● Record list:

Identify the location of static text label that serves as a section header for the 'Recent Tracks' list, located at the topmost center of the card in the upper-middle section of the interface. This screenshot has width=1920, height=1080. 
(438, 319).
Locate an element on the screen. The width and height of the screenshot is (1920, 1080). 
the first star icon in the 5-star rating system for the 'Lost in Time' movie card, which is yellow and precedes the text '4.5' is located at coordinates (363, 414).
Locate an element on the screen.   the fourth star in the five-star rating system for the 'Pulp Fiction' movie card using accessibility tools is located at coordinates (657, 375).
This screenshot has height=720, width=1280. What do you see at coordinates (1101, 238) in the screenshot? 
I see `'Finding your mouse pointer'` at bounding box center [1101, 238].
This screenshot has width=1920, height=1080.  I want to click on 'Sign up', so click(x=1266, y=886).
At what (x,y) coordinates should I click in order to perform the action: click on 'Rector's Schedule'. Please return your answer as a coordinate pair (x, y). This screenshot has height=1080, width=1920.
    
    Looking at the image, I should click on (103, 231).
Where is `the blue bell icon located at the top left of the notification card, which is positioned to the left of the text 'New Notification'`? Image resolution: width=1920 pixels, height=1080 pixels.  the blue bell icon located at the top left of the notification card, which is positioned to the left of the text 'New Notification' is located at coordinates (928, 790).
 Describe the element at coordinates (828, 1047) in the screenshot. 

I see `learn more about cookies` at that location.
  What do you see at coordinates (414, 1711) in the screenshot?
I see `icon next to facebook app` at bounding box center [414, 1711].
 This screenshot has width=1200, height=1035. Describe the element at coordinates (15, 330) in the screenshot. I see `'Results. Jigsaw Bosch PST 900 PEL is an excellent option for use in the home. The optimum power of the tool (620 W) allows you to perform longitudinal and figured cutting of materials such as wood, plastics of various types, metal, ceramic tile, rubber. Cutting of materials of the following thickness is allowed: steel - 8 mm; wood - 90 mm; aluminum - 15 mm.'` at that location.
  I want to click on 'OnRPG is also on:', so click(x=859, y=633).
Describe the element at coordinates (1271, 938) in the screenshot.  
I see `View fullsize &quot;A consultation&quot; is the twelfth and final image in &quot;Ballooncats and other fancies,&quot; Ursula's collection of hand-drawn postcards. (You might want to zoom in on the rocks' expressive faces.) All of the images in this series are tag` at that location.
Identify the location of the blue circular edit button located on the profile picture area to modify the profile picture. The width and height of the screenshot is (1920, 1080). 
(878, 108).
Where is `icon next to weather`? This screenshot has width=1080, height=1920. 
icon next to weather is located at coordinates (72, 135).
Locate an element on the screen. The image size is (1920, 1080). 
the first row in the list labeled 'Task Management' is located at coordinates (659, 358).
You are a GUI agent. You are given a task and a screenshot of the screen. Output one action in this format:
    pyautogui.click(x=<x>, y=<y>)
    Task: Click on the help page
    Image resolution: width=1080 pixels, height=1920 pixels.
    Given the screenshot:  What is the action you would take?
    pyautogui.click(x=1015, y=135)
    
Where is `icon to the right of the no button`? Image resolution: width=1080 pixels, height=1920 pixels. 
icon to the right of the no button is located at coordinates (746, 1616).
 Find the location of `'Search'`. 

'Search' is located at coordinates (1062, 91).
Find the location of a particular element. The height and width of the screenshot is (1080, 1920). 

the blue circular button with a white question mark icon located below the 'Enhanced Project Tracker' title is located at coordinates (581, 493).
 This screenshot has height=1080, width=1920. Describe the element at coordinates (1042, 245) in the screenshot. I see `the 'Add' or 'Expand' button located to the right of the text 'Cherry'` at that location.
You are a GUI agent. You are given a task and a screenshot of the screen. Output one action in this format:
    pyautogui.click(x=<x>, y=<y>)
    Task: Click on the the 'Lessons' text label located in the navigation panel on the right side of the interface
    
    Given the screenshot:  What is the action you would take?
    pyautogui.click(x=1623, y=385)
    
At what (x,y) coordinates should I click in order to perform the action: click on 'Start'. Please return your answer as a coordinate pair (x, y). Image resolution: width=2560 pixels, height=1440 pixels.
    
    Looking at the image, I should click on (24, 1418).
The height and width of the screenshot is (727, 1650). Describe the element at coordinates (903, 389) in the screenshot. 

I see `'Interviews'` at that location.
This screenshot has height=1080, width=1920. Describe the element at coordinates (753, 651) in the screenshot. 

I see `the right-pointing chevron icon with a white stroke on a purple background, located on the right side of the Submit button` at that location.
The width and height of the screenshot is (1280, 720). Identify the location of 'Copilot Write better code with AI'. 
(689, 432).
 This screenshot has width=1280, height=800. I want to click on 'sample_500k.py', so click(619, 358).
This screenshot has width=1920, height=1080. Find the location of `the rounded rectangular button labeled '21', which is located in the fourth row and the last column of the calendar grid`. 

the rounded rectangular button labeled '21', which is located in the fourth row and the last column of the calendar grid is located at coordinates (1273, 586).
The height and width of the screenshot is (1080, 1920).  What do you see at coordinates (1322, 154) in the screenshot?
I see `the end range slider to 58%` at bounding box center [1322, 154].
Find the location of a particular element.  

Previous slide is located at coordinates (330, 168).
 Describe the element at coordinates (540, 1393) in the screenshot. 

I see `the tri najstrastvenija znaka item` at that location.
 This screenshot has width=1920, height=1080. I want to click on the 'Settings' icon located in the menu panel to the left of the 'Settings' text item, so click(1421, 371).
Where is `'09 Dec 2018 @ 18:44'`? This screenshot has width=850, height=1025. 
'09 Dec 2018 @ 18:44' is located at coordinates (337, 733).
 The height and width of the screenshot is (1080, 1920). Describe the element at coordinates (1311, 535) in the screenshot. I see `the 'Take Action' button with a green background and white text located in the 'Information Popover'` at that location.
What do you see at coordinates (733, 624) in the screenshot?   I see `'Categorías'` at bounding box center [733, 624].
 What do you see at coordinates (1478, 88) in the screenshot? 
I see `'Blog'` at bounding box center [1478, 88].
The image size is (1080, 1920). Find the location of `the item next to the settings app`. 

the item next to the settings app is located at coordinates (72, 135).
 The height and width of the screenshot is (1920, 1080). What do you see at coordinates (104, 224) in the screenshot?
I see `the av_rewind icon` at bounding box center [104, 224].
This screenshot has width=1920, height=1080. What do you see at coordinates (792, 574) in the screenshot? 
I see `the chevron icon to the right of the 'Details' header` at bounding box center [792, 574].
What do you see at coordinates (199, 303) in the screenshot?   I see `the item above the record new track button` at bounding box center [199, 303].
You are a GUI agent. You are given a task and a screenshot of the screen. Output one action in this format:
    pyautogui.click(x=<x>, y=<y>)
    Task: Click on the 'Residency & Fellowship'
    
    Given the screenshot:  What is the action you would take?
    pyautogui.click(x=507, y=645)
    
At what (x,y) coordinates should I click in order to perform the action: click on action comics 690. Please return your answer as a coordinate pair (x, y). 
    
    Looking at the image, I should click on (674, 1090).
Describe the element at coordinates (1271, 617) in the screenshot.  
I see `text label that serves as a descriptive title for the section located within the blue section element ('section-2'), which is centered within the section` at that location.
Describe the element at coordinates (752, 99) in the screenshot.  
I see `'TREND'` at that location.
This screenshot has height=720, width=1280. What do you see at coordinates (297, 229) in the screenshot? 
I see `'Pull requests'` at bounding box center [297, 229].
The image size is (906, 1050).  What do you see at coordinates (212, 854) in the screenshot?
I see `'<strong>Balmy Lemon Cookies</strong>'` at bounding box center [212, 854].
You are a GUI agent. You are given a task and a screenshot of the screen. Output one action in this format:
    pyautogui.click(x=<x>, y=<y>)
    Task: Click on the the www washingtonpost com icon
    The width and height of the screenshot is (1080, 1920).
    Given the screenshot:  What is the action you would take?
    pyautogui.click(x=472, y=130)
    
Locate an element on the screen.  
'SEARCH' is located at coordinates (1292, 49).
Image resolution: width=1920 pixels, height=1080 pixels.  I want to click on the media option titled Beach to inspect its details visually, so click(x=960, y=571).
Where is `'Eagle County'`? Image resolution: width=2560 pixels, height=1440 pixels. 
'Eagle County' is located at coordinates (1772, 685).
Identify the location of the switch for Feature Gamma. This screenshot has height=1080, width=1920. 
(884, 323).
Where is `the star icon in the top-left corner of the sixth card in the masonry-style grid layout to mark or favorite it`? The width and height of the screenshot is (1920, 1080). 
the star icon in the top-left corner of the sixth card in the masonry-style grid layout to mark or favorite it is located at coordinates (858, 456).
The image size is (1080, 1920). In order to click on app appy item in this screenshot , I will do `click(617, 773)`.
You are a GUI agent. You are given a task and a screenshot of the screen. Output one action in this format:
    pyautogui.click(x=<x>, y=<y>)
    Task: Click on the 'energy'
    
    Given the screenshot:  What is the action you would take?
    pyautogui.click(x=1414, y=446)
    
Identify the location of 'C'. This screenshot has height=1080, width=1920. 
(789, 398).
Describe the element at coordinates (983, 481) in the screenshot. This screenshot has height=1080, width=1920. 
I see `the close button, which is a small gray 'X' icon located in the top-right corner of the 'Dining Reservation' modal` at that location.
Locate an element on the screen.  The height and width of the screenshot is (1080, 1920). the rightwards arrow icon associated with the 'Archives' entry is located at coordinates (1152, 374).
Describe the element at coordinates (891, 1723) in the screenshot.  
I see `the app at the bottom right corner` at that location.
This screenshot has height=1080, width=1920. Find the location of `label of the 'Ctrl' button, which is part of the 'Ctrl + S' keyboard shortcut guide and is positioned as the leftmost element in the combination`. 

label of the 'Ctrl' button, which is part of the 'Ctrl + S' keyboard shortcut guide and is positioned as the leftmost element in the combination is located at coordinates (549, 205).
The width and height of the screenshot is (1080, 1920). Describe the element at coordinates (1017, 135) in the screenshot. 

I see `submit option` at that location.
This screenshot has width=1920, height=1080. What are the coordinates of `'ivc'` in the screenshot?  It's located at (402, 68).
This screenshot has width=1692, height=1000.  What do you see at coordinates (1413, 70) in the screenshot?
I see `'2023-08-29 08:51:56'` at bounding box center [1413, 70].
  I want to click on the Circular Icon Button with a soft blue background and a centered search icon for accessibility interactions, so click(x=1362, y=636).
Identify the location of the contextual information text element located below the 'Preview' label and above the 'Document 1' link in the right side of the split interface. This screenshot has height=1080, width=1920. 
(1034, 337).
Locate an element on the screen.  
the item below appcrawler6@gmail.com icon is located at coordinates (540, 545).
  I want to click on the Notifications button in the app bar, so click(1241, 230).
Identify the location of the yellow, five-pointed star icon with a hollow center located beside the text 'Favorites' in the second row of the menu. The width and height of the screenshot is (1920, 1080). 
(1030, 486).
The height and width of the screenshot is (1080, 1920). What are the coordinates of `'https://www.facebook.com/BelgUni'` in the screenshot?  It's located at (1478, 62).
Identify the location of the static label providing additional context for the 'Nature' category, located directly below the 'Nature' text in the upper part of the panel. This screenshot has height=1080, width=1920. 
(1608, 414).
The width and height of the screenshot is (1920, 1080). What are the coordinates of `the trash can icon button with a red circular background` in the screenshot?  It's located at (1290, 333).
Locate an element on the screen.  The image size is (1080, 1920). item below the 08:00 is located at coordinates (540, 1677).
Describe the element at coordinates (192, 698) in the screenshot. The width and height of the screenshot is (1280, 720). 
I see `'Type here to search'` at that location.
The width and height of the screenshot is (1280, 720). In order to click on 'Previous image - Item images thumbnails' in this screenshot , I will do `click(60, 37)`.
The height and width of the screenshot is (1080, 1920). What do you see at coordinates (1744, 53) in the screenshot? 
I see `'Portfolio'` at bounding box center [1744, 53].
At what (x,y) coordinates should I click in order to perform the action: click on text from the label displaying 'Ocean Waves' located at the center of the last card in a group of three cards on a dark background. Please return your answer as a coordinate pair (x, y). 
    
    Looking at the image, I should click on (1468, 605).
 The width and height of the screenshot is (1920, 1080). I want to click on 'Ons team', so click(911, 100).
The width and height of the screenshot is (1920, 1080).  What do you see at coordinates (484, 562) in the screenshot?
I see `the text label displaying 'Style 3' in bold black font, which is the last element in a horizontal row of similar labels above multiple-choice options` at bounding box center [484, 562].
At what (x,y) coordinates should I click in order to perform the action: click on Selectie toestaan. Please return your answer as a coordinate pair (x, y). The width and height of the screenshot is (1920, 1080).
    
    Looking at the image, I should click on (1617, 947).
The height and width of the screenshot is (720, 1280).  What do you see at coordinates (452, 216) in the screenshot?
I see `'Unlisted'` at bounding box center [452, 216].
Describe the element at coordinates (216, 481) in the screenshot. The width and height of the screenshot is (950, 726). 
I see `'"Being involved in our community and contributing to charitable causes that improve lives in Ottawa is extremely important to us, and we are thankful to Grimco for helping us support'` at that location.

● Work to do: Can you recast the entries as a JSON list of strings, one string per line and no blank lines, starting with the line containing "at (1478, 62)." and going on through the line containing "coordinates (540, 1677)."?

● Completed task:
[
  "The height and width of the screenshot is (1080, 1920). What are the coordinates of `'https://www.facebook.com/BelgUni'` in the screenshot?  It's located at (1478, 62).",
  "Identify the location of the static label providing additional context for the 'Nature' category, located directly below the 'Nature' text in the upper part of the panel. This screenshot has height=1080, width=1920. ",
  "(1608, 414).",
  "The width and height of the screenshot is (1920, 1080). What are the coordinates of `the trash can icon button with a red circular background` in the screenshot?  It's located at (1290, 333).",
  "Locate an element on the screen.  The image size is (1080, 1920). item below the 08:00 is located at coordinates (540, 1677)."
]